- Las enfermedades óseas son un grupo de afecciones que afectan la resistencia, la estructura, el crecimiento y la remodelación del hueso, lo que puede aumentar el riesgo de fracturas.
- Entre las causas pueden incluirse factores genéticos, problemas nutricionales, anomalías en el crecimiento o la remodelación ósea, infecciones y tumores.
- El hueso es un tejido vivo en el que se repiten continuamente la formación y la reabsorción durante toda la vida; si este equilibrio se altera, pueden variar la densidad ósea y la resistencia mecánica.
- Las manifestaciones clínicas típicas incluyen fracturas, dolor óseo, deformidades, anomalías del crecimiento o deterioro de la movilidad y la función.
- Las manifestaciones individuales varían según la causa y el subtipo, la edad, el background genético, el estado nutricional y de actividad, y las enfermedades concomitantes.
- Los síntomas y la evolución abarcan desde la ausencia de síntomas hasta fracturas recurrentes y deterioro progresivo de la función, pudiendo diferir las manifestaciones según si el inicio es en la infancia o en la edad adulta.

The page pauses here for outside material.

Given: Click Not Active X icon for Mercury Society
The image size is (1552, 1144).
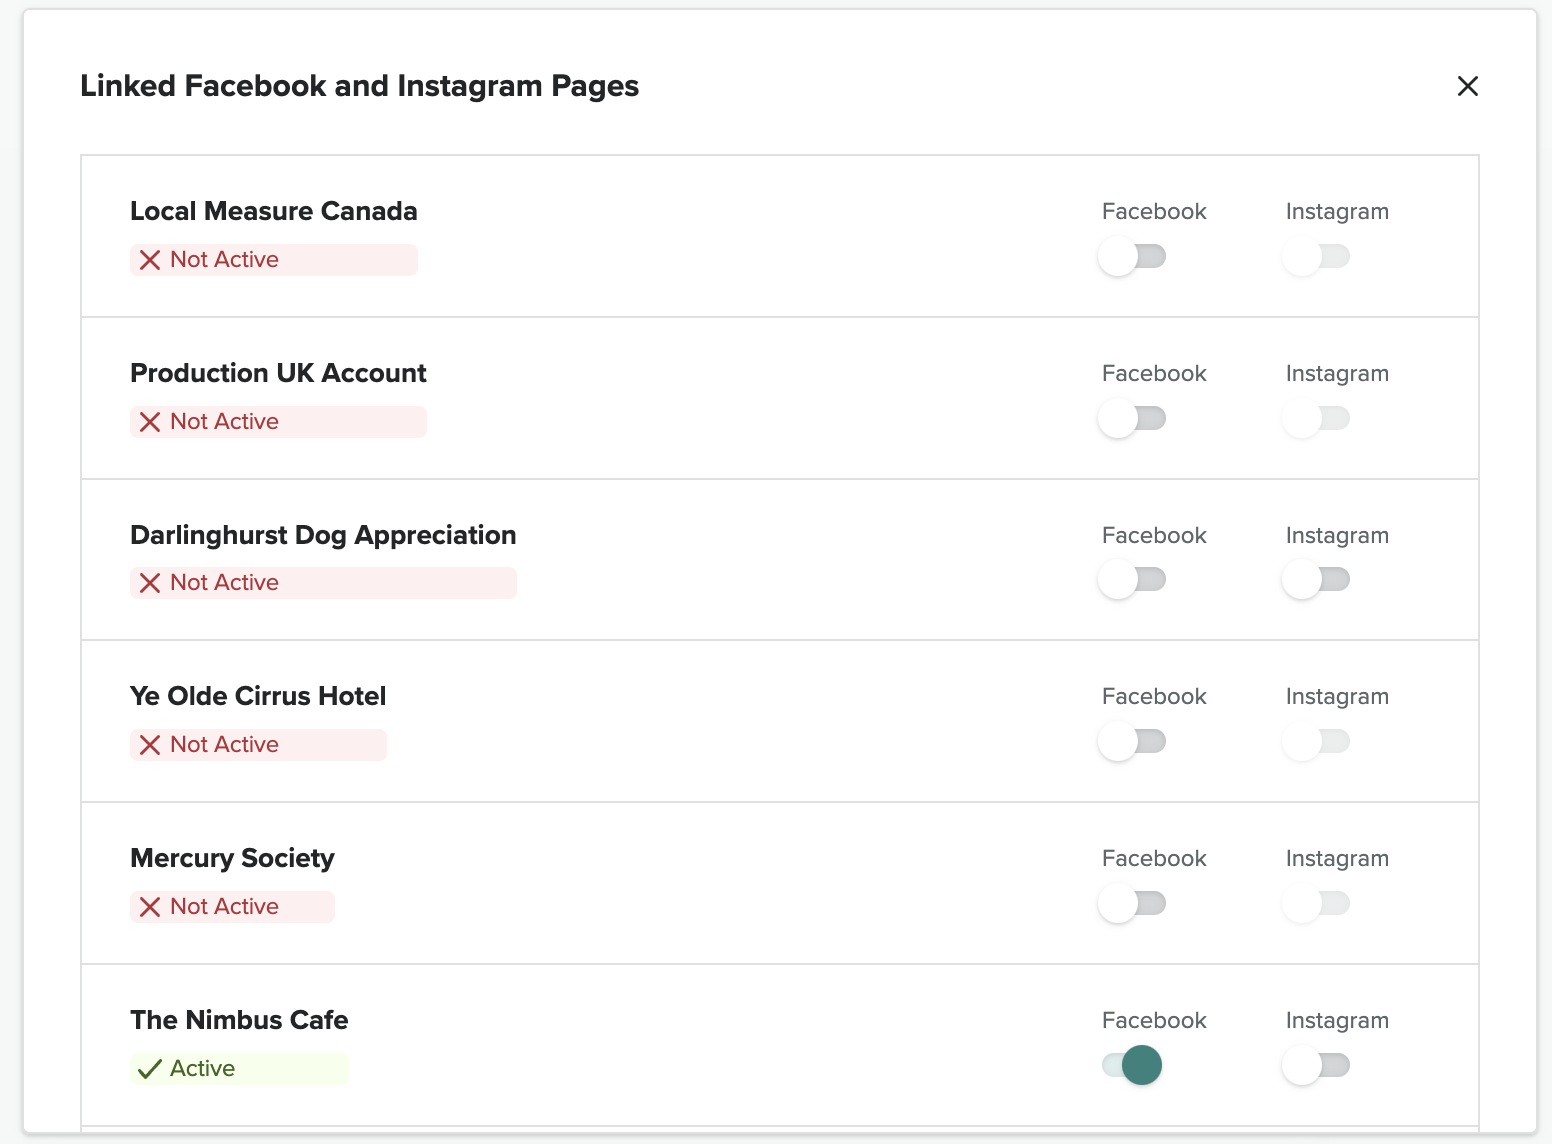Looking at the screenshot, I should click(150, 907).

- El diagnóstico se realiza combinando pruebas de imagen y análisis de sangre sobre la base de la historia clínica, los antecedentes familiares y el examen físico, considerando pruebas genéticas o histológicas si es necesario.
- No se puede determinar la causa ni la gravedad de la enfermedad basándose únicamente en la densidad ósea o en los resultados de una sola prueba; deben interpretarse junto con la edad, la etapa de crecimiento, la región esquelética y las condiciones del examen.
- El manejo se centra en reducir las fracturas y el dolor, así como en preservar la función, ajustando el tratamiento de la causa, la rehabilitación, la nutrición y la actividad física segura según cada situación individual.
- El tratamiento varía según el subtipo y la causa de la enfermedad, y no existe un único tratamiento estándar aplicable a todas las enfermedades óseas.